DATA TO EXAMINE
....
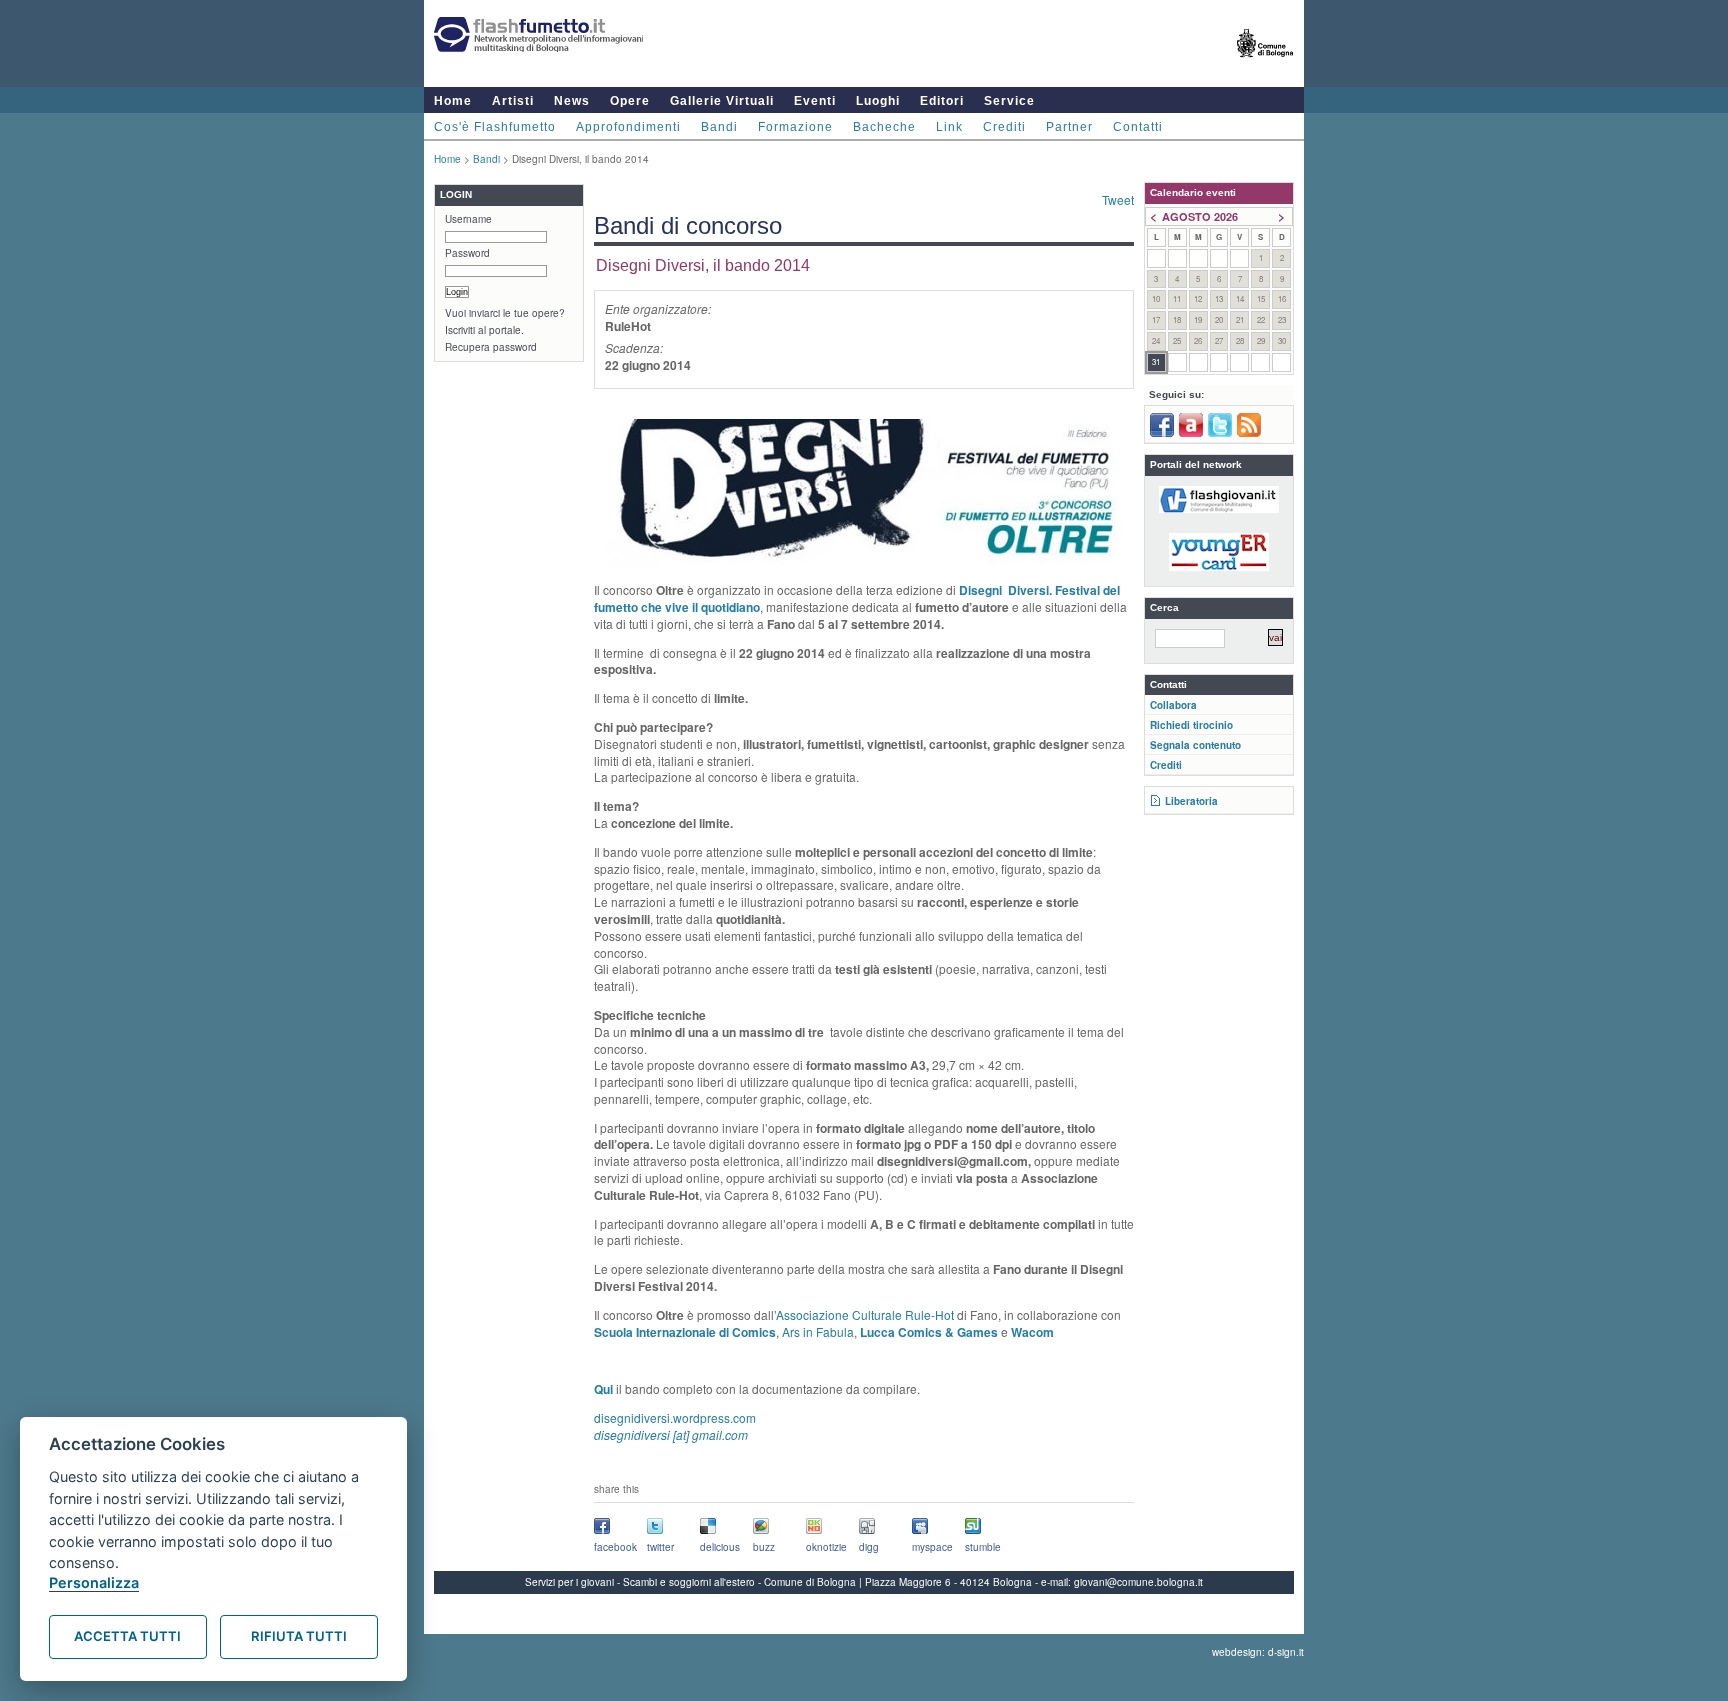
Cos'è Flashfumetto (495, 127)
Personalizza (94, 1582)
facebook (615, 1547)
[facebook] (1162, 433)
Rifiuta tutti (299, 1636)
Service (1009, 101)
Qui (603, 1389)
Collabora (1173, 705)
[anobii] (1191, 433)
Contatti (1138, 127)
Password (467, 253)
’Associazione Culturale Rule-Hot (864, 1314)
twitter (660, 1547)
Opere (630, 101)
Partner (1069, 127)
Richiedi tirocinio (1191, 725)
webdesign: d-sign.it (1258, 1652)
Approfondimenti (628, 127)
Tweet (1118, 199)
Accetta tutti (127, 1636)
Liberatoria (1191, 801)
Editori (942, 101)
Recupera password (491, 347)
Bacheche (884, 127)
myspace (932, 1547)
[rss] (1249, 433)
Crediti (1004, 127)
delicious (720, 1547)
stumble (983, 1547)
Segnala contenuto (1195, 745)
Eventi (815, 101)
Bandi (719, 127)
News (572, 101)
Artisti (513, 101)
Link (949, 127)
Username (468, 219)
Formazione (795, 127)
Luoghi (878, 101)
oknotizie (826, 1547)
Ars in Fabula (818, 1331)
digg (869, 1547)
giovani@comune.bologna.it (1138, 1582)
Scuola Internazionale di (661, 1332)
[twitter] (1220, 433)
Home (453, 101)
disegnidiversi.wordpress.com (675, 1426)
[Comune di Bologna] (1265, 65)
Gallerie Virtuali (722, 101)
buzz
....
WORK ORDER
The response should consist of the entries above, given again exactly and free of pictures.

ANSWER
Cos'è Flashfumetto (495, 127)
Personalizza (94, 1582)
facebook (615, 1547)
[facebook] (1162, 433)
Rifiuta tutti (299, 1636)
Service (1009, 101)
Qui (603, 1389)
Collabora (1173, 705)
[anobii] (1191, 433)
Contatti (1138, 127)
Password (467, 253)
’Associazione Culturale Rule-Hot (864, 1314)
twitter (660, 1547)
Opere (630, 101)
Partner (1069, 127)
Richiedi tirocinio (1191, 725)
webdesign: d-sign.it (1258, 1652)
Approfondimenti (628, 127)
Tweet (1118, 199)
Accetta tutti (127, 1636)
Liberatoria (1191, 801)
Editori (942, 101)
Recupera password (491, 347)
Bacheche (884, 127)
myspace (932, 1547)
[rss] (1249, 433)
Crediti (1004, 127)
delicious (720, 1547)
stumble (983, 1547)
Segnala contenuto (1195, 745)
Eventi (815, 101)
Bandi (719, 127)
News (572, 101)
Artisti (513, 101)
Link (949, 127)
Username (468, 219)
Formazione (795, 127)
Luoghi (878, 101)
oknotizie (826, 1547)
Ars in Fabula (818, 1331)
digg (869, 1547)
giovani@comune.bologna.it (1138, 1582)
Scuola Internazionale di (661, 1332)
[twitter] (1220, 433)
Home (453, 101)
disegnidiversi.wordpress.com (675, 1426)
[Comune di Bologna] (1265, 65)
Gallerie Virtuali (722, 101)
buzz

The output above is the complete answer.